This analysis illustrates crosstalk cancellation whereby each ear
receives only the signal intended for it despite its being able to
hear both loudspeakers.
The embodiment of FIG. 1B, except for the F and G filters, was
described by M. R. Schroeder in the American Journal of Physics,
vol. 41, pp. 461-471 (April 1973), "Computer Models for Concert
Hall Acoustics," FIG. 4, and later in the Proceedings of the IEEE,
vol. 63, p. 1332-1350 (September, 1975) "Models of Hearing," FIG.
4. Earlier equivalent versions may also be seen in B. S. Atal and
M. R. Schroeder, "Apparent Sound Source Translator," U.S. Pat. No.
3,236,949 (Feb. 26, 1966).
However, the embodiment of FIG. 1B will be inoperative if the
various filter functions specified therein cannot be realized as
actual signal processors. The question of realizability may be
examined with the help of FIG. 2A and FIG. 2B, plots of the
acoustic transfer functions S and A in magnitude and phase,
respectively, for a spherical-model head. Plots for a more
realistic model will differ from these only in details not relevant
to realizability. Schroeder taught that the filter C=-A/S would be
realizable, having a magnitude sloping steeply downward with
increasing frequency, and similarly for the phase, indicating a
substantial delay. The corresponding finite impulse response
calculated by Fourier methods would show a characteristic pulse
shape substantially delayed from the time of application of the
impulse. The fulfillment of this causality condition is of the
essence of realizability. Such an impulse response may be realized
as a transversal filter. Schroeder saw that the filter C.sup.2
would also be realizable as a transversal filter, and that
placement of C.sup.2 in a feedback loop would produce the
realization of 1/(1-C.sup.2). The remaining filter, 1/S, however,
would not be directly realizable because Schroeder's data to FIG.
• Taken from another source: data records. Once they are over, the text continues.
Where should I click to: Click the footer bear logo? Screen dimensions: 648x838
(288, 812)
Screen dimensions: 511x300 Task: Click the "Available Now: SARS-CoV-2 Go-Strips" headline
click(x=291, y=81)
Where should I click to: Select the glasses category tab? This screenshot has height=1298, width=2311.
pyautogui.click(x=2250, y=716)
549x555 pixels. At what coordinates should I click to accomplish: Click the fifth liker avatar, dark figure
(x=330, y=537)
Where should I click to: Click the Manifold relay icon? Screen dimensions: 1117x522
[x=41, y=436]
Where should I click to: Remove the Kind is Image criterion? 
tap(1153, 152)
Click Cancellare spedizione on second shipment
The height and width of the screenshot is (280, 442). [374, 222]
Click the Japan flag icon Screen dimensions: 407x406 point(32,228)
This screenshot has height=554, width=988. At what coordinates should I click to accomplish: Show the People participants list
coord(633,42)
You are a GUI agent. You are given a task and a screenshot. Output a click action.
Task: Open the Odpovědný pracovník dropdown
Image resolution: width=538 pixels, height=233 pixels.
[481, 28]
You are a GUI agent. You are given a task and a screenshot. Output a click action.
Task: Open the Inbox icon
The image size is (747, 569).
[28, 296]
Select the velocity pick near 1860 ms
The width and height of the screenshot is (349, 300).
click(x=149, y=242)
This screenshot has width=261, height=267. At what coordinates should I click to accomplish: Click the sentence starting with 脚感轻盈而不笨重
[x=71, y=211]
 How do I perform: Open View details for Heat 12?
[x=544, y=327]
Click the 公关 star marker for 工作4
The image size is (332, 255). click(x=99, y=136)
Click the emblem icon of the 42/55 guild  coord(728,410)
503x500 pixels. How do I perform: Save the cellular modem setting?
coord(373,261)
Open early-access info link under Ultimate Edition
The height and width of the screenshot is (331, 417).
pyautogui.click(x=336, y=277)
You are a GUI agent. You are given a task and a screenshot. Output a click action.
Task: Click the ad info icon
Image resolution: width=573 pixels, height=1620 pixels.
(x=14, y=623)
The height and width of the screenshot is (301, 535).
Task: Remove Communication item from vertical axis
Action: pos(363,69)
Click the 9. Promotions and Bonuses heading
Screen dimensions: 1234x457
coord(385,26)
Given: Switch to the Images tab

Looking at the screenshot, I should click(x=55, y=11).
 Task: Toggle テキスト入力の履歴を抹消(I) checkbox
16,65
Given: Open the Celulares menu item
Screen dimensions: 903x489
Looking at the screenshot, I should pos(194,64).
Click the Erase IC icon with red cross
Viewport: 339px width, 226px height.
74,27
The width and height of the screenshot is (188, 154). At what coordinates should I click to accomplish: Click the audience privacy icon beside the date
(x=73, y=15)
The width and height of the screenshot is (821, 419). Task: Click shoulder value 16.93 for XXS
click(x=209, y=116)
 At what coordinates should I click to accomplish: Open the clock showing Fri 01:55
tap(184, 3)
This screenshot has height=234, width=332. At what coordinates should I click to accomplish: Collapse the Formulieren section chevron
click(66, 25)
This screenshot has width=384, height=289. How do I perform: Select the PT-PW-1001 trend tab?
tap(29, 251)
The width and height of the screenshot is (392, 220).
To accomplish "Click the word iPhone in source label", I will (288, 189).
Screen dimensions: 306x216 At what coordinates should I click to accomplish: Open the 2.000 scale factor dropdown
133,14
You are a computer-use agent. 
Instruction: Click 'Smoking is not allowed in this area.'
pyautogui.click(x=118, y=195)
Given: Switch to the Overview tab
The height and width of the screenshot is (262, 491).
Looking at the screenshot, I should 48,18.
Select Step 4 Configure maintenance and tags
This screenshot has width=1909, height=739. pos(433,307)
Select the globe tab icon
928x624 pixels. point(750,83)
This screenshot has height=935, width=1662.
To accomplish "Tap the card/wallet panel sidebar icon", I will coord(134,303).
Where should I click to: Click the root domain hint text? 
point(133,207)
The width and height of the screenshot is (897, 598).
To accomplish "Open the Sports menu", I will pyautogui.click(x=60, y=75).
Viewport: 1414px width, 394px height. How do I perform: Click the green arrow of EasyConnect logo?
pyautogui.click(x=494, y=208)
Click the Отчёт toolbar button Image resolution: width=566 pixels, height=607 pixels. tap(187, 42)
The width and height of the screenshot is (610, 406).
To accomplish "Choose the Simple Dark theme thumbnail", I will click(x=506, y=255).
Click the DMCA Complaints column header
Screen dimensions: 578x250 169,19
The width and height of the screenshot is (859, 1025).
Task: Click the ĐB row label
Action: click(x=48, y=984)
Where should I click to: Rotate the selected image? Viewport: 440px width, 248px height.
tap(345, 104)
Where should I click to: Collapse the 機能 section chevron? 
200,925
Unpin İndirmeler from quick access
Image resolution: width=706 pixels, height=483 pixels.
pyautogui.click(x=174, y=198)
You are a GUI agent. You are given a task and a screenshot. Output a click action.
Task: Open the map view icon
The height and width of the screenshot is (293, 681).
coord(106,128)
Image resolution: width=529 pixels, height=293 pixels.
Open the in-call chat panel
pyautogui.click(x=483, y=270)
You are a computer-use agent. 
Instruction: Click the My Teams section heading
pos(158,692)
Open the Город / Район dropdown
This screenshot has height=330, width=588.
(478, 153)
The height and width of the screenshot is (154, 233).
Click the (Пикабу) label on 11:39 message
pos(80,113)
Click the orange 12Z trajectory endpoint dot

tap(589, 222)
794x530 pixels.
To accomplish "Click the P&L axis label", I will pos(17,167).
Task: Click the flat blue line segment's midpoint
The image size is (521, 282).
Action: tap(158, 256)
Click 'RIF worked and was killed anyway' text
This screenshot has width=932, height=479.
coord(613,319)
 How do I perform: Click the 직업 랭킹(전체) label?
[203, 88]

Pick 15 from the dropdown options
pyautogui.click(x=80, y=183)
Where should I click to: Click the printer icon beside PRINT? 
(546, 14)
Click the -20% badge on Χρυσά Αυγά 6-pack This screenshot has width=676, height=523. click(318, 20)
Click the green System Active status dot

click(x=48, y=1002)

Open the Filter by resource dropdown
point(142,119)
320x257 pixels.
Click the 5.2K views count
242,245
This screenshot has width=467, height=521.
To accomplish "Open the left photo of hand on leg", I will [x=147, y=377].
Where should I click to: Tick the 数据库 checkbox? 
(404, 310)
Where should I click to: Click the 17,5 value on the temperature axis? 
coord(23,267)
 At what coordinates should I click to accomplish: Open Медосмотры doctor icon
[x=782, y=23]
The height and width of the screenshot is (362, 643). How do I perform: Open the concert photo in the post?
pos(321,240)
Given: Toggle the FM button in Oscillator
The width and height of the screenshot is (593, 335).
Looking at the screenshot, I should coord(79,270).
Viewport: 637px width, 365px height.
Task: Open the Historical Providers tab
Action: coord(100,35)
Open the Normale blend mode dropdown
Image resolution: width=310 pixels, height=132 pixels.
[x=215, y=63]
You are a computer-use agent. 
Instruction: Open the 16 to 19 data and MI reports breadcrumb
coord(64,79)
2B, showed 1/S to exhibit a rising phase response being indicative
of an advance, with calculation by Fourier methods showing a
characteristic pulse response beginning prior to the application of
the impulse. Nevertheless, it was realized that providing a
frequency-independent delay that would be equal in the two
loudspeaker channels would be harmless, so that a
transversal-filter realization employing augmented delay would be
satisfactory for 1/S.
The filter S' and A' of FIG. 1A have the transfer functions shown
plotted in FIG. 2C for magnitude and in FIG. 2D for phase, from
spherical-model calculations. Specific curves for S' and A' are
represented by the solid-line curves with dashed-line continuation,
while the solid line continuations show modifications imposed by
the filter factor G, forming S'G, and imposed by the filter factor
F forming A'F, the filters shown in FIG. 1A. However, the
corresponding phase modifications are not shown in FIG. 2D, such
further information not being required at this point.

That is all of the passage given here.